L’Ufficio palestinese per le Statistiche ha pubblicato un allarmante rapporto sulla crescita degli insediamenti e dei coloni in Cisgiordania.

Il 2006 ha registrato la presenza di 144 insediamenti e di 475.760 coloni – il 16,1% della popolazione. 259.712 nella sola provincia di Gerusalemme: 16 colonie su 26 sono già state annesse a Israele.

A Ramallah e Al-Bireh si sono 77.120 coloni distribuiti su 24 insediamenti; a Betlemme, 46.783; a Salfeet, 29.827.

La provincia di Tobas è quella che ha meno coloni: 1321.

La percentuale di coloni più alta è dunque nella provincia di Gerusalemme, con il 38,7% (nella zona J1, intorno alla città, raggiunge il 44%). 

La percentuale più bassa è nella provincia di Jenin, con lo 0,8%.

Le colonie sono distribuite su quattro zone geografiche: 28 a est; 31 nelle aree montagnose; 48 sulle colline, a ovest; 37 nella provincia di Gerusalemme.
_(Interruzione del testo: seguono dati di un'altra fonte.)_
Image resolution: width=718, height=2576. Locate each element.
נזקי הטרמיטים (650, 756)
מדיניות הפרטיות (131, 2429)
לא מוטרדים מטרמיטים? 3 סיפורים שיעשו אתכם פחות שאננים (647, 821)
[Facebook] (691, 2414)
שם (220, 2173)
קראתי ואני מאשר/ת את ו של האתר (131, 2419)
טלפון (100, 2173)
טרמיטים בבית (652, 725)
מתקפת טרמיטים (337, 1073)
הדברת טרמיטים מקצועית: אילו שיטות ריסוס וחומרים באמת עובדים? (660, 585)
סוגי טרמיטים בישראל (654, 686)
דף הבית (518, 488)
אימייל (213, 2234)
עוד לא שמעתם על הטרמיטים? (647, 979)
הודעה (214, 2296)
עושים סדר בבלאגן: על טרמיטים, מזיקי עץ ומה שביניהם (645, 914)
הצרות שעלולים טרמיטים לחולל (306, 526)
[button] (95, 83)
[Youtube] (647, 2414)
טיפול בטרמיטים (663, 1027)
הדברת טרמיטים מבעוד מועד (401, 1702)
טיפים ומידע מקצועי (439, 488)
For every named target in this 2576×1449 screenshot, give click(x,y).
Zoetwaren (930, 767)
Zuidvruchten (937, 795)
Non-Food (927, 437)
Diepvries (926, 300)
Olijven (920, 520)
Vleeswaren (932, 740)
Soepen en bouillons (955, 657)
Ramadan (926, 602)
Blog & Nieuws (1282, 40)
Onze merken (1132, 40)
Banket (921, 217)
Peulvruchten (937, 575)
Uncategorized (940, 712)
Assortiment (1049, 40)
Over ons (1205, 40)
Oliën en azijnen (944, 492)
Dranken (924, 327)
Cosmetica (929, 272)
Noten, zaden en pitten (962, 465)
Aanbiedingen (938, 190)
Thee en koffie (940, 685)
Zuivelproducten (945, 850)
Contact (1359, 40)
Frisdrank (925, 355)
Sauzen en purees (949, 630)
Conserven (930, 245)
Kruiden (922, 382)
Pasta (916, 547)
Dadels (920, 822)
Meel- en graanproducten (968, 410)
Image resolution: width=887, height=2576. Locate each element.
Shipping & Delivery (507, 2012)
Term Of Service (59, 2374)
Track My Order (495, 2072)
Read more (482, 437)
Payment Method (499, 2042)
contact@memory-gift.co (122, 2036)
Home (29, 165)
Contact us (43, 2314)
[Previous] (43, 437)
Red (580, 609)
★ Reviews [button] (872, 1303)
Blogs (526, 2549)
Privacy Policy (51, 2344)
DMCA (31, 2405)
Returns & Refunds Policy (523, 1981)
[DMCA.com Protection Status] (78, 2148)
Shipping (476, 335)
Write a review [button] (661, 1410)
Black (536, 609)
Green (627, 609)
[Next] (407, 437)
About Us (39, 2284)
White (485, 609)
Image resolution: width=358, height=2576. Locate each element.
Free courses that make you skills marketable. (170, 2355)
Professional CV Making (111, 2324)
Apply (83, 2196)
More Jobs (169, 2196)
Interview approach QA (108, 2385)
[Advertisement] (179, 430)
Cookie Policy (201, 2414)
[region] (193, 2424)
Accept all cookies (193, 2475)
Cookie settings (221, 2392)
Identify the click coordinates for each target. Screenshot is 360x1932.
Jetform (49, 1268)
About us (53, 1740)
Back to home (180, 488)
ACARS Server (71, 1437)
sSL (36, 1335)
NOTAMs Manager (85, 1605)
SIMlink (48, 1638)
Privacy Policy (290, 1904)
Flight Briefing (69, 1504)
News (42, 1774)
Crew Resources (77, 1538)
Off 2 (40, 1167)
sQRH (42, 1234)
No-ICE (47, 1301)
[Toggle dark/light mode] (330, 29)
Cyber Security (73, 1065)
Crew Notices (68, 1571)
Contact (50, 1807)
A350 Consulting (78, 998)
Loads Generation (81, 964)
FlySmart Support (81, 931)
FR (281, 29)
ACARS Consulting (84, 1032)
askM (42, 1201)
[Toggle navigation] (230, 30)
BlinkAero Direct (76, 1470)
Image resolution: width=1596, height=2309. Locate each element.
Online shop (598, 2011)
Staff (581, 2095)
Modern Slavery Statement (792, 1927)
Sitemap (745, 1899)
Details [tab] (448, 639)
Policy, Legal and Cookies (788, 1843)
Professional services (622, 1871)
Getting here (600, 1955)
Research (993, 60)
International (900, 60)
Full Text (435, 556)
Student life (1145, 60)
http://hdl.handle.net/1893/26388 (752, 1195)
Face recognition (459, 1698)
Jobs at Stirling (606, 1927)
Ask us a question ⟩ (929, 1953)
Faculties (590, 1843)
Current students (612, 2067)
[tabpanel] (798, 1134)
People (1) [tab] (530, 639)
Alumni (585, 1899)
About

Commentando il rapporto annuale, l’esperto di colonialismo e membro della Commissione generale palestinese per la Difesa della terra, Abdelhadi Hantash, ha dichiarato che i dati non comprendono "i focolai coloniali illegali, che sono circa 165". Essi si concentrano nelle città di Hebron, Nablus, Jenin e Al-Gor (la zona vicino al Mar Morto).

Tali colonie illegali sono il punto di collegamento tra gli insediamenti e servono per controllare il maggior numero di terreni possibile. Formano delle cinture per dividere i centri abitati dai palestinesi, oltre a inseguire il loro obiettivo strategico: costringere la popolazione palestinese a lasciare la propria terra.

Hantash ha aggiunto che questi focolai coloniali "sono candidati a diventare vere colonie nei prossimi anni". E’ in corso uno studio israeliano per legalizzarle, che smentisce le dichiarazioni secondo cui il governo di Israele intenderebbe evacuarle: "Tel Aviv tenta di guadagnare tempo per la loro effettiva annessione", sottolinea l’esperto.